Copy each line that contains the string "under", taking them from the material.
*** MATERIAL FOR THIS TASK Section Begins ***
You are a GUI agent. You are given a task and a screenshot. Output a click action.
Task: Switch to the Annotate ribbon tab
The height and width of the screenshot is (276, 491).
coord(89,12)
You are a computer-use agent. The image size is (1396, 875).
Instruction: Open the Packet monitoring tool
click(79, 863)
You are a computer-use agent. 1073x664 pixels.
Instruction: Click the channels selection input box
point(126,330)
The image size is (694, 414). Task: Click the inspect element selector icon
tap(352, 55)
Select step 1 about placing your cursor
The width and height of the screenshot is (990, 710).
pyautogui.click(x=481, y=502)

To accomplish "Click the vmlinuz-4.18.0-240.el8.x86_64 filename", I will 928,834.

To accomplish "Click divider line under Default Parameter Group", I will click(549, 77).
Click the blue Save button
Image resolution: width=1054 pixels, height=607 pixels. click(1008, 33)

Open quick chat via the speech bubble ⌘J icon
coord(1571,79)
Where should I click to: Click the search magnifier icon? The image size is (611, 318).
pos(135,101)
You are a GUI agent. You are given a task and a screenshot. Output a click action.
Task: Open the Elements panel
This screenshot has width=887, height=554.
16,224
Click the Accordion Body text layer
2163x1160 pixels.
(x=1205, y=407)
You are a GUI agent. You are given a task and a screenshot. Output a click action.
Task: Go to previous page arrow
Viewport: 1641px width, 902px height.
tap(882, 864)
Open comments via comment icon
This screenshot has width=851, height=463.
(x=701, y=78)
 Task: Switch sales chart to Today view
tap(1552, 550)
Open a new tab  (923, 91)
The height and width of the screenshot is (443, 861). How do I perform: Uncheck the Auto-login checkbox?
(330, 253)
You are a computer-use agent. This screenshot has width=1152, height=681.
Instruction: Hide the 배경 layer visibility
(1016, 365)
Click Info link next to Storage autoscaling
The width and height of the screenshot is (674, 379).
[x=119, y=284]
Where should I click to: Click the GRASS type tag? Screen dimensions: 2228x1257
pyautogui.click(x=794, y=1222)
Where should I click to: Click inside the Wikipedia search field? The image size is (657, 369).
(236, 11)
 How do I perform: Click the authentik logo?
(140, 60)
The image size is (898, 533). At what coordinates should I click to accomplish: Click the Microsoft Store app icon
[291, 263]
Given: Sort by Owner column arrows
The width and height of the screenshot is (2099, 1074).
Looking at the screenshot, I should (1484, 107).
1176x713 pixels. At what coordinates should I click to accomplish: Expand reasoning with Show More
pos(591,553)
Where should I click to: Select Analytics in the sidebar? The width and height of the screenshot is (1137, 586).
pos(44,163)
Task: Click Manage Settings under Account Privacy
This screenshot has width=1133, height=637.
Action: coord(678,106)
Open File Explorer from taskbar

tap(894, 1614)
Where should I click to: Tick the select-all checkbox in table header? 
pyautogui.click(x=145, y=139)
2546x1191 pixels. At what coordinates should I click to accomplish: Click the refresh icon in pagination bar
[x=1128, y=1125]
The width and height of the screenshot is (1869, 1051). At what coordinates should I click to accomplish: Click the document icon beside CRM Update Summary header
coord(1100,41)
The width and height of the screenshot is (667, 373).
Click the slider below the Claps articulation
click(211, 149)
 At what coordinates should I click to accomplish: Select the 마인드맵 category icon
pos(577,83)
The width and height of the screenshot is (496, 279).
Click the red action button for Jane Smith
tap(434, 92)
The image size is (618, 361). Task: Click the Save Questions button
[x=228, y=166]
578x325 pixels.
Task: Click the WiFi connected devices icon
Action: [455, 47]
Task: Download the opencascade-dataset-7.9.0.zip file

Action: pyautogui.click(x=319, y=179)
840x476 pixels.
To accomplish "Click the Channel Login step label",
*** MATERIAL FOR THIS TASK Section Ends ***
§ RESPONSE AREA:
To accomplish "Click divider line under Default Parameter Group", I will click(549, 77).
Task: Click Manage Settings under Account Privacy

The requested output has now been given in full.